Basically, concurrency is not important when using Direct-attached storage(DAS). Reading blocks is a major bottleneck for DAS because metadata is very small and can be read immediately.
But what about network-attached storage (NAS)? To read metadata from a file system that satisfies concurrency, communication with the metadata server(MDS) is required. The MDS may need to be read by communicating with another NAS. In that case, a round trip time of several milliseconds may occur. This is part of an unnecessary bottleneck, as it introduces another overhead that DAS does not have.
Basic file handling commands such as cp and rm in linux do not meet this requirement because they are made to target the traditional DAS. This application is designed to meet these needs.
Depending on how python is installed, the command may be slightly different. You can usually install it with one of the commands below.
# If python3-pip is named "pip3"
$ pip3 install pfutils
# If pip is unnamed but there is pip module in "python3"

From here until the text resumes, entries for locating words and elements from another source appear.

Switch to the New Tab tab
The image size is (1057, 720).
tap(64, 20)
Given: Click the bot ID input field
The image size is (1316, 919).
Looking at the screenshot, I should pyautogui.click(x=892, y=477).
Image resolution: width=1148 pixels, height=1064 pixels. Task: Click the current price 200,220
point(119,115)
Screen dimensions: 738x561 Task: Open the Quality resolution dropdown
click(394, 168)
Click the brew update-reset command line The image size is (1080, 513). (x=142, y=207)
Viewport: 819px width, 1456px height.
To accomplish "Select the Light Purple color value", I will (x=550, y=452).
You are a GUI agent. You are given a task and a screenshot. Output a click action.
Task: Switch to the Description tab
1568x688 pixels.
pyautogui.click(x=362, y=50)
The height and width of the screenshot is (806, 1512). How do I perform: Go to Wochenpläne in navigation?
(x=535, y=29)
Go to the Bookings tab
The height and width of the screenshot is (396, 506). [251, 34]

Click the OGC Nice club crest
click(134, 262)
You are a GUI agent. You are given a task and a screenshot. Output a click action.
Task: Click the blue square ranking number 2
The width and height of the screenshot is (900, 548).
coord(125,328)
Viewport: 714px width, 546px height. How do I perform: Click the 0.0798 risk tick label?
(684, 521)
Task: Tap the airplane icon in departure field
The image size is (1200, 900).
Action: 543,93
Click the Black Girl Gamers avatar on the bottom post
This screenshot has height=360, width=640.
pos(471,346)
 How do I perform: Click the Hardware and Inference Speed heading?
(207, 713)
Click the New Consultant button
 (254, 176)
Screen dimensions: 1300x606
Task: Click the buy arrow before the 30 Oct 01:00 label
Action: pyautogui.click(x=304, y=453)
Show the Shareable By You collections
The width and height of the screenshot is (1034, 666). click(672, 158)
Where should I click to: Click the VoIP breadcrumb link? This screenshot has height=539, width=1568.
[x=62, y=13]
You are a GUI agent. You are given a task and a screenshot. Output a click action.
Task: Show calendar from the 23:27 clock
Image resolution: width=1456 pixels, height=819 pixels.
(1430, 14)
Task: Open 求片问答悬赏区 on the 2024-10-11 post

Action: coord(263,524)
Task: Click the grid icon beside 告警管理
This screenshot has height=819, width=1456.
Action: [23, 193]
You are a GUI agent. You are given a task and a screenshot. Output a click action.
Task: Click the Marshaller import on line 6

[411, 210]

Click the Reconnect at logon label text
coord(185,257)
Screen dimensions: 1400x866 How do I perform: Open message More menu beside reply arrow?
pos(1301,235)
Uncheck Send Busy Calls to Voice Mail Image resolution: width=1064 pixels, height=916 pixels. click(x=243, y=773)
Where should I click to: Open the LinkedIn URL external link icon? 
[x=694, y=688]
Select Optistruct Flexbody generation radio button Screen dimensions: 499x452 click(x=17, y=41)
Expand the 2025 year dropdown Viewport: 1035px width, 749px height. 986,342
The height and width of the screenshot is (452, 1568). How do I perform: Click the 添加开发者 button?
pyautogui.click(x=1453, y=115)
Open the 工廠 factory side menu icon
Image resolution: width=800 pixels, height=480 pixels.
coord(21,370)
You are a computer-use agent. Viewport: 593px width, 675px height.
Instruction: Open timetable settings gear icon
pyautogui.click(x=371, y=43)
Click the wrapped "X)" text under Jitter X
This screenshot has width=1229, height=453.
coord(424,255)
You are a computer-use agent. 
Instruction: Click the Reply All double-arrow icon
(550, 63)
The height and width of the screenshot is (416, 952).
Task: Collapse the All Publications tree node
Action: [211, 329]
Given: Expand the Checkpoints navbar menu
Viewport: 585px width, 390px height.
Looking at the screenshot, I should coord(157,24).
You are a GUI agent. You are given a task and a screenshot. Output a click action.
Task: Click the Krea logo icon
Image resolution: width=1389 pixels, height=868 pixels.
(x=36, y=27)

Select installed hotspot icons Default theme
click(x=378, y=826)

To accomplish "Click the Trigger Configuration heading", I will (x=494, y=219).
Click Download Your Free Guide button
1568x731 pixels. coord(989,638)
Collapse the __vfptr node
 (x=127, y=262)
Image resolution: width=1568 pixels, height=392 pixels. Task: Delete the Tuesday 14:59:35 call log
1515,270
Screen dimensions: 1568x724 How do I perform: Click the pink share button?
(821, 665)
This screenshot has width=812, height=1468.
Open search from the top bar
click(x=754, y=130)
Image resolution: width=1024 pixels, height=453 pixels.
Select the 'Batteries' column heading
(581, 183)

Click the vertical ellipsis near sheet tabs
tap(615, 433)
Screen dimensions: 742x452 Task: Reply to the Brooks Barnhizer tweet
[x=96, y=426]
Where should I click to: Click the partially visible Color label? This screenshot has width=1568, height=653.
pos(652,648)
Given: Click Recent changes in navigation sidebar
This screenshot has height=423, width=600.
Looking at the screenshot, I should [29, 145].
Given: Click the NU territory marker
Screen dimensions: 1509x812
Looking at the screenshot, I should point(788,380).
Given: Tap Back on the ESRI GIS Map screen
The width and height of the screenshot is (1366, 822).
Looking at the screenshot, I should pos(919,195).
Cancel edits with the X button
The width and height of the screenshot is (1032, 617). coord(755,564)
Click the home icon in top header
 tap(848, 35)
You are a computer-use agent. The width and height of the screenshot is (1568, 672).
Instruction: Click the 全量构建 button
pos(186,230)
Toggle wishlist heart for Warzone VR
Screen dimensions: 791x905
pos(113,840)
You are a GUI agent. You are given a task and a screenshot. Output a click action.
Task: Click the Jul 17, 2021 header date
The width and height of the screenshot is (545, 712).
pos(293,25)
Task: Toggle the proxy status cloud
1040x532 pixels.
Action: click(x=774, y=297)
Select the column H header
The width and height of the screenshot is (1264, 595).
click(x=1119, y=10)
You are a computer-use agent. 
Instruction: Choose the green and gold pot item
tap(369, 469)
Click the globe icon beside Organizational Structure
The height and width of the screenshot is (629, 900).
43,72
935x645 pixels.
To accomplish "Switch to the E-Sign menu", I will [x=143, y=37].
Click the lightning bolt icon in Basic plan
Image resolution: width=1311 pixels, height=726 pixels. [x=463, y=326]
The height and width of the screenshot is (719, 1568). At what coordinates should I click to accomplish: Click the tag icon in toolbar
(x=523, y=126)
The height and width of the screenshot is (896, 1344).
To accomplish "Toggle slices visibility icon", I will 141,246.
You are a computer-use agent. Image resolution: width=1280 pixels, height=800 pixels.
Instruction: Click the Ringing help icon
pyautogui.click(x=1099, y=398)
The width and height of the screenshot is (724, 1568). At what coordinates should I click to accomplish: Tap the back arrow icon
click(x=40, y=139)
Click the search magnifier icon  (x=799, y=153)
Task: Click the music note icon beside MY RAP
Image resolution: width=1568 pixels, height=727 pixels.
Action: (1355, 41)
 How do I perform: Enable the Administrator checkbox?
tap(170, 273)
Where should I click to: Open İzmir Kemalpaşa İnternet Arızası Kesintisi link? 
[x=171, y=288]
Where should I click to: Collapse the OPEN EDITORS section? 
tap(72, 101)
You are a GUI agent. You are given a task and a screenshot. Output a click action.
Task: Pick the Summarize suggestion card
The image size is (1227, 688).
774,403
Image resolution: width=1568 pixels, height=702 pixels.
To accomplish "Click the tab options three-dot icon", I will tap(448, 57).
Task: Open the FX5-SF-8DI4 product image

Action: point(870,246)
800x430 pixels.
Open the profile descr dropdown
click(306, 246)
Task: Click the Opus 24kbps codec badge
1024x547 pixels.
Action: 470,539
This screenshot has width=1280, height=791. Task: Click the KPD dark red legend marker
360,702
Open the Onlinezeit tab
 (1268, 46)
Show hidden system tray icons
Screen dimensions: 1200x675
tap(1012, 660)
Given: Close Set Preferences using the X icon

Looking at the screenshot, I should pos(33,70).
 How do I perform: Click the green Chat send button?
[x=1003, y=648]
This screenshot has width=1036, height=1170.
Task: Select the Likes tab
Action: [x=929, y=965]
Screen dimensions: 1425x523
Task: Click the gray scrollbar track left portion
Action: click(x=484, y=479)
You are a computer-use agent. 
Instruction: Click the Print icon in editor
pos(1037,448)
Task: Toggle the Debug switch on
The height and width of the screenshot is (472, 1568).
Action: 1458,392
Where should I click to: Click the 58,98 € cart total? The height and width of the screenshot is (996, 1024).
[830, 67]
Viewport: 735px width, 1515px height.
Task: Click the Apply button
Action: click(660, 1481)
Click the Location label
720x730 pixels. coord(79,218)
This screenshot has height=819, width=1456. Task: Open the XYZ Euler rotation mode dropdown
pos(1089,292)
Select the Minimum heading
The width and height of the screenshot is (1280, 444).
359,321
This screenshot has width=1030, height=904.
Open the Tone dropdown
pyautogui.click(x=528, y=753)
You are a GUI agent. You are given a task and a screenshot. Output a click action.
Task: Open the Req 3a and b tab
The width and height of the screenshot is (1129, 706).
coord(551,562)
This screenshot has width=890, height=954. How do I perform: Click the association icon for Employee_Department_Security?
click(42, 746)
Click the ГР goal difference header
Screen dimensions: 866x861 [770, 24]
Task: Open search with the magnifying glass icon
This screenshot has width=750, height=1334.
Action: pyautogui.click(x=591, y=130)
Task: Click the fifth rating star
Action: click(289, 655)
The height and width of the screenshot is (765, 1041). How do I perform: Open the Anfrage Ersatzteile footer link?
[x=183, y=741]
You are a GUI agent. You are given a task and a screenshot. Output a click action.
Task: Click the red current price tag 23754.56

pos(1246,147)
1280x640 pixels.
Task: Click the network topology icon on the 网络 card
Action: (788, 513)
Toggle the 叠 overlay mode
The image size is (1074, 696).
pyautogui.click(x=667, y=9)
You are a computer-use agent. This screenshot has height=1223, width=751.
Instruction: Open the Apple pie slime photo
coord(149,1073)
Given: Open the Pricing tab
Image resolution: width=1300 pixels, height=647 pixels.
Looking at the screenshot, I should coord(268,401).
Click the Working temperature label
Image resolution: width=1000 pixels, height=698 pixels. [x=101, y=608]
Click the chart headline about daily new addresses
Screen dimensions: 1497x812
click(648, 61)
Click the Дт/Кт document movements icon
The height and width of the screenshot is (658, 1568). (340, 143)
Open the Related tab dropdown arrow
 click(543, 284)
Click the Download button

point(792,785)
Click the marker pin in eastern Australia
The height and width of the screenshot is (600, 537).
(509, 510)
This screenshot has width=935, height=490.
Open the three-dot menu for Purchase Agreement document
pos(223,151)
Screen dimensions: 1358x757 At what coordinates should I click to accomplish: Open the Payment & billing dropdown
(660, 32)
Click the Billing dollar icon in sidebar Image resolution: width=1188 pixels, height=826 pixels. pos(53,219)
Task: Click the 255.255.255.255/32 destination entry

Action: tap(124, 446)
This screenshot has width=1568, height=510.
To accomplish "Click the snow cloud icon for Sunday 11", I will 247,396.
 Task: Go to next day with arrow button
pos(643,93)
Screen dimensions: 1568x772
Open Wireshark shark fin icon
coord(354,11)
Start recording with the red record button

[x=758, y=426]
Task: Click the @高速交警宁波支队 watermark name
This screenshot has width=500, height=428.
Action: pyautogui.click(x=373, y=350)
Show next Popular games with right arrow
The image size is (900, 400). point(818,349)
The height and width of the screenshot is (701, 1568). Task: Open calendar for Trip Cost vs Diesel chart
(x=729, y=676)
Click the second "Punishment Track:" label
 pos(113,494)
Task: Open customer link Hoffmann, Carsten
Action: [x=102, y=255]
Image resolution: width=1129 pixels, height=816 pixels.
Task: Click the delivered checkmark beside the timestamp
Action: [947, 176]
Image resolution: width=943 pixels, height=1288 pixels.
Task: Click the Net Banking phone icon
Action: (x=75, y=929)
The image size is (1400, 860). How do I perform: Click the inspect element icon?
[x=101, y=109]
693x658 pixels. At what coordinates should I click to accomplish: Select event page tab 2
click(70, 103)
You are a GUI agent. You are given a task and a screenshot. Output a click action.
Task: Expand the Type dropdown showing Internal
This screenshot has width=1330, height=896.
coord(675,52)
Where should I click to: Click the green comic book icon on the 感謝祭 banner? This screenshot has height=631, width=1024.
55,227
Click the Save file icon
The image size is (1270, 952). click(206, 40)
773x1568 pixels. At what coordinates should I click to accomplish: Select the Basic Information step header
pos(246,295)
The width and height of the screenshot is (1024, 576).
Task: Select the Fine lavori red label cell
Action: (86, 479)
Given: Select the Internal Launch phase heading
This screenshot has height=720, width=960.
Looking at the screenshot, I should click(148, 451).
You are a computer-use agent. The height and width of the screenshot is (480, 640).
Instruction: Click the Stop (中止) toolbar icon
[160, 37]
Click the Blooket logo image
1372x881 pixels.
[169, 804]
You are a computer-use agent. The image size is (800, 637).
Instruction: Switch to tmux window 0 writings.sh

$ python3 -m pip install pfutils
# You can force the implementation of python if you wish
$ pip3 install pfutils --no-binary=pfutils
# If it is named without "3", remove "3" as appropriate...
Following the flow of the Python package installer, the pftuils command can be used as follows:
# If you have sudo privileges, the command will be installed in /usr/local/bin and
# so on, and you can run it right away.
$ pfutils --help
# If you don't have sudo privileges, the commands will be installed in ~/.local/bin
# and you need to add this path to $PATH so that it can be executed without path.
# Regardless of the environment variable, if python3 is in the path, it can be
# executed as follows.
$ python3 -m pfutils --help
Usage: pfutils cp [OPTIONS] SRC DST
copy files and directories
Options:
-j, --num-workers INTEGER number of concurrent workers
-c, --chunksize INTEGER size of chunk
-r, --recursive copy directories recursively
--help Show this message and exit.
Usage: pfutils rm [OPTIONS] [FILE]...
remove files or directories
Options:
-j, --num-workers INTEGER number of concurrent workers
-r, --recursive remove directories and their contents recursively
-c, --chunksize INTEGER size of chunk
--help Show this message and exit.
Under Python's GIL constraints, using threads is known to improve IO performance, but when concurrency is actually granted using ThreadPoolExecutor, you can see that this is not really the case. So I used ProcessPoolExecutor in my implementation of Python.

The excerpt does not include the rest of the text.